Publication Summary:

Due to its exposure to high concentrations of xenobiotics, the kidney proximal tubule (PT) is the primary site of nephrotoxicity which results in late-stage attrition during drug development. We have developed a 3D bioprinted, fully human in vitro model of the proximal tubulointerstitial interface to enable more accurate prediction of tissue level clinical outcomes. We challenged this model with a diverse set of known renal toxicants and assessed their impact using biochemical and histologic endpoints. Treatment of 3D PT tissues with the chemotherapeutic agent, Cisplatin, induced dose and time-dependent loss of tissue viability and epithelial function over the 14 day time-course evaluated. Temporal evaluation of the soluble biomarkers N-acetyl-β-D-glucosamindade (NAG) and lactate dehydrogenase (LDH) demonstrated maximum NAG release earlier than maximum LDH release. Histologic assessment of the tissues showed primarily epithelial cell-specific effects at the 2.5 µM and 5 µM doses, while additional toxicity in the interstitium was observed at the 10 uM dose. Co-treatment of the tissues with 5uM Cisplatin and the OCT2 inhibitor Cimetidine (1 mM) attenuated the Cisplatin-induced toxicity. To assess another class of nephrotoxicants, 3D PT tissues were treated with the aminoglycoside antibiotics, Amphotericin B and Gentamicin. Amphotericin B induced a dose-dependent decrease in epithelial function without a corresponding decrease in overall tissue metabolic activity, while Gentamicin treatment resulted in decreases in both epithelial function and tissue metabolic activity. Examination of the soluble biomarkers NAG and LDH showed a rapid response of the tissues to even low concentrations of Amphotericin B early in the treatment period. Consistent with the biochemical findings, histologic assessment of the Amphotericin B-treated tissues demonstrated a flattening of the epithelial cells with no observable impact on the other cells within the tissue.
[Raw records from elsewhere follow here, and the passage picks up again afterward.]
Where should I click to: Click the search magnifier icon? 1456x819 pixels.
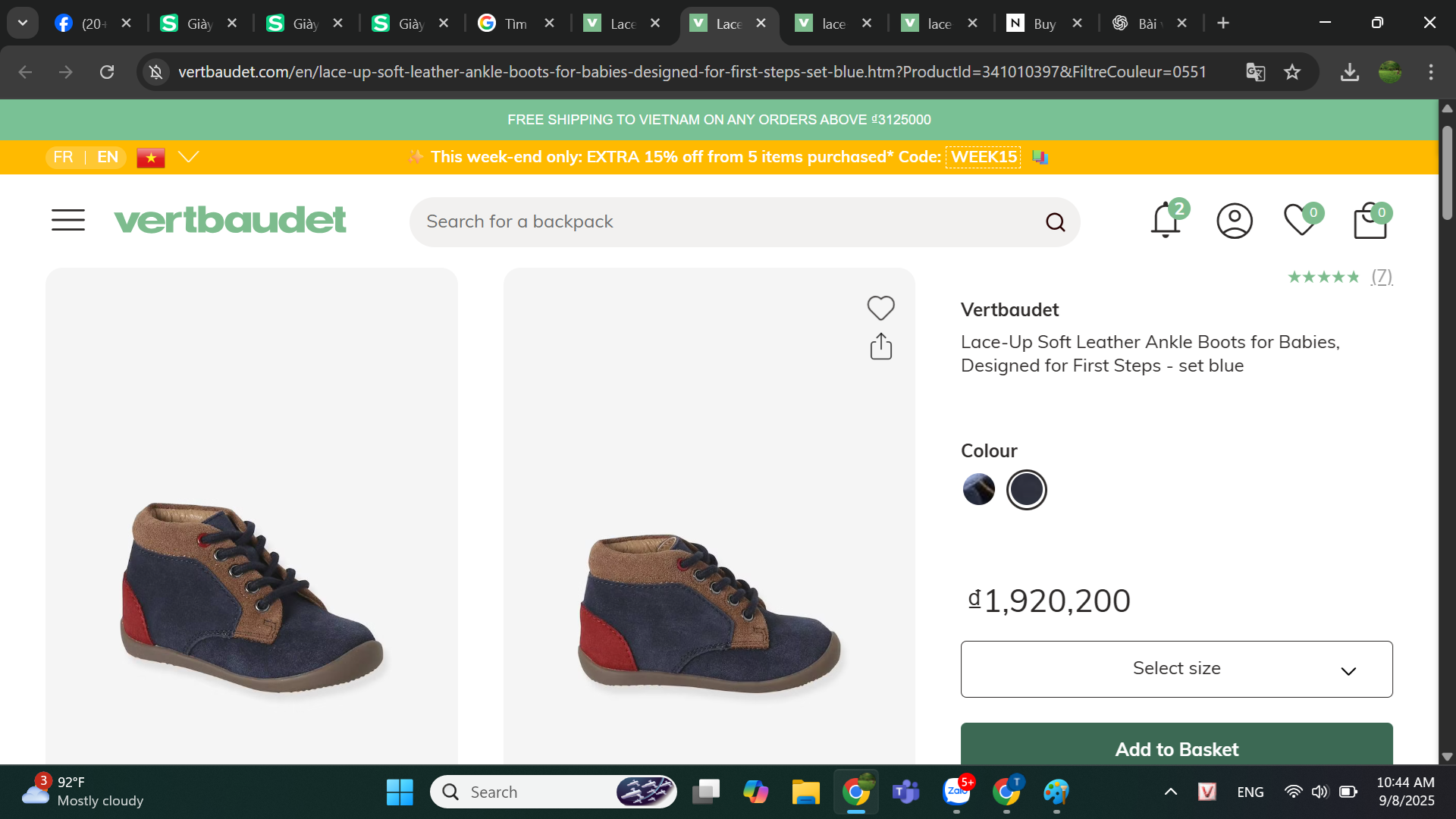(1055, 222)
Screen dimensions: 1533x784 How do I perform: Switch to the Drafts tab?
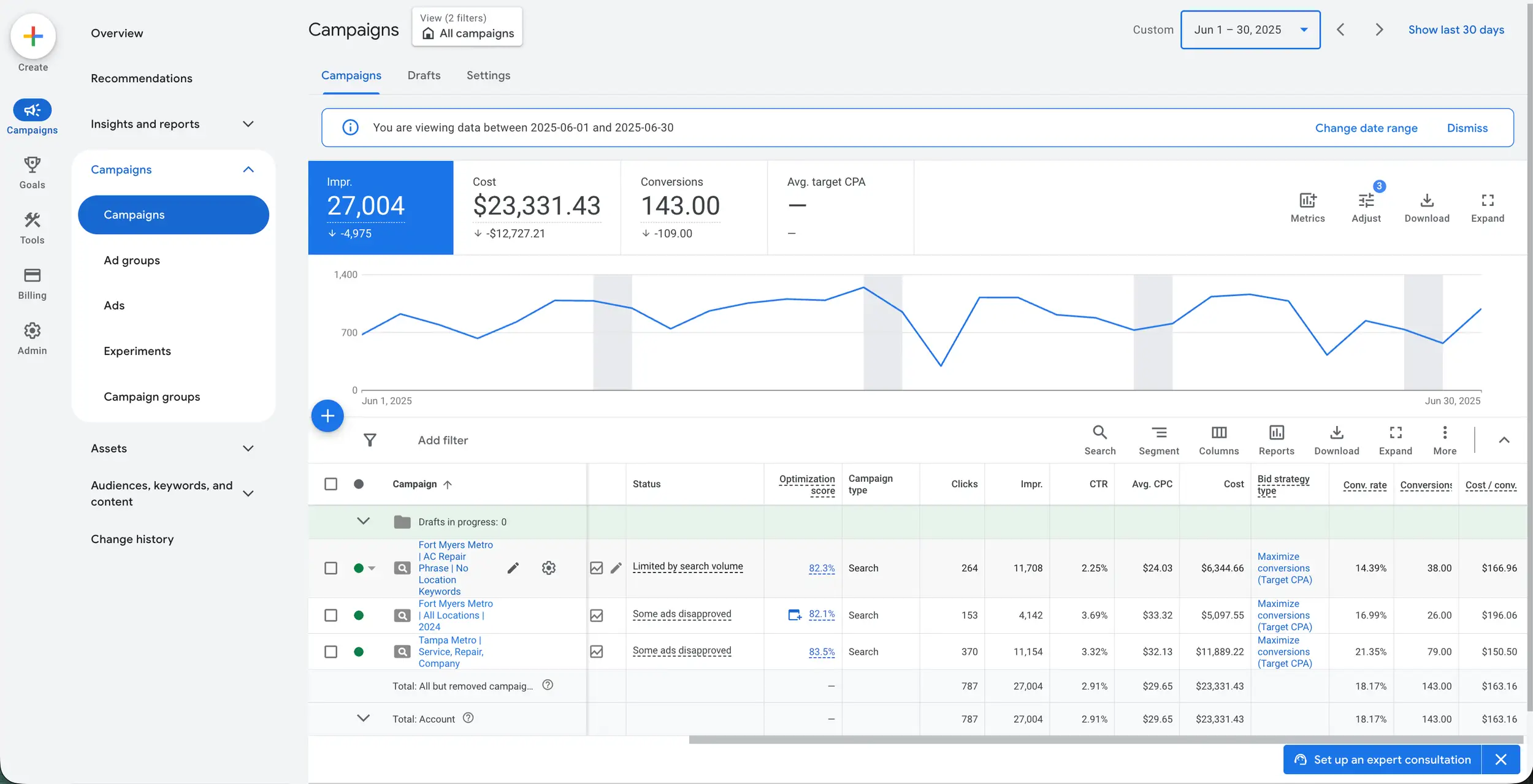[x=424, y=75]
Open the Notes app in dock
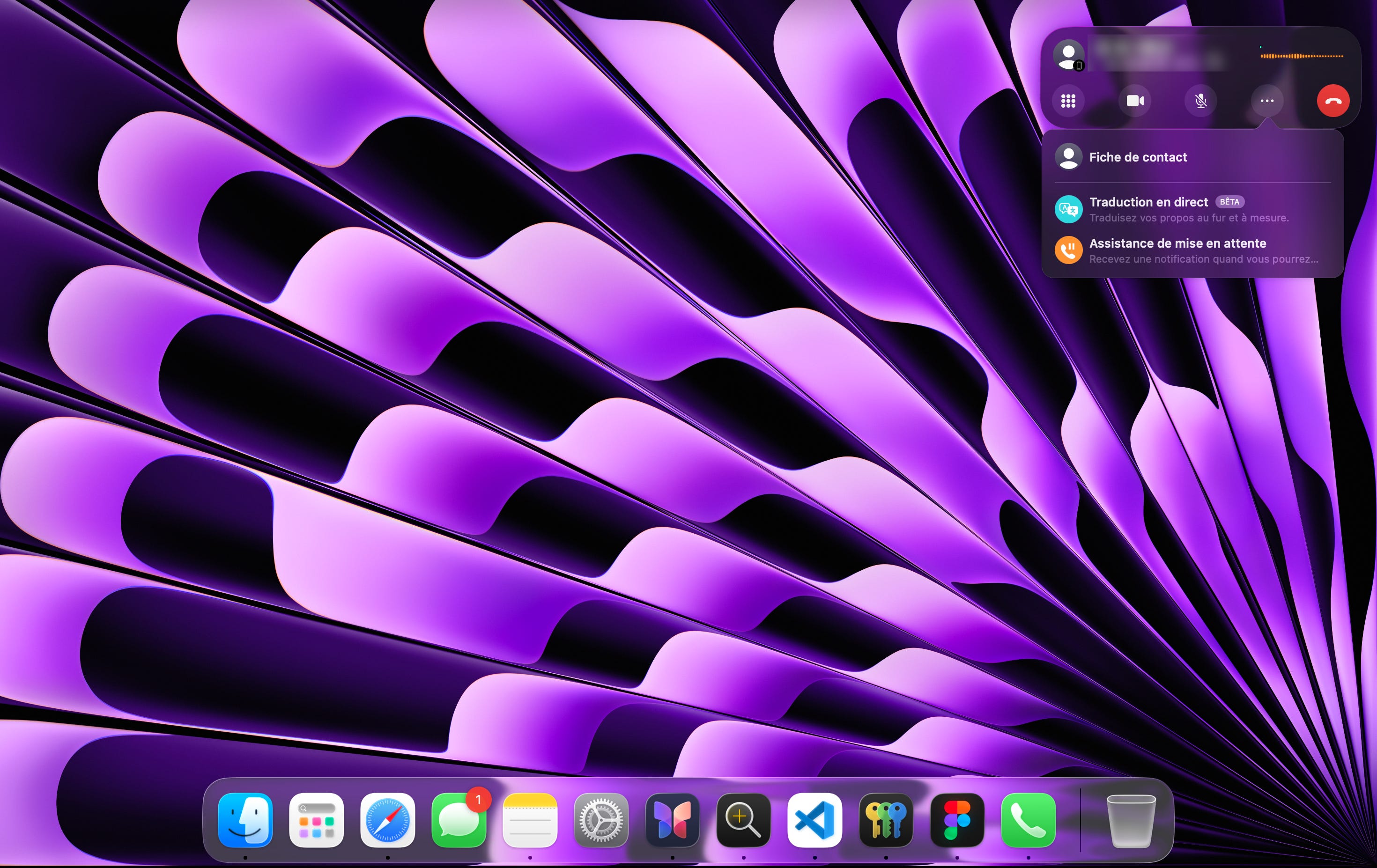The image size is (1377, 868). (530, 819)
Collectively, these results suggest that bioprinted kidney tissues are well-suited to assess multiple mechanisms of nephrotoxicity including fibrosis in vitro, following biologically-relevant dosing regimens, and that biochemical, transcriptional and histologic endpoints provide a comprehensive means of examining the progression of tissue injury on a mechanistic basis.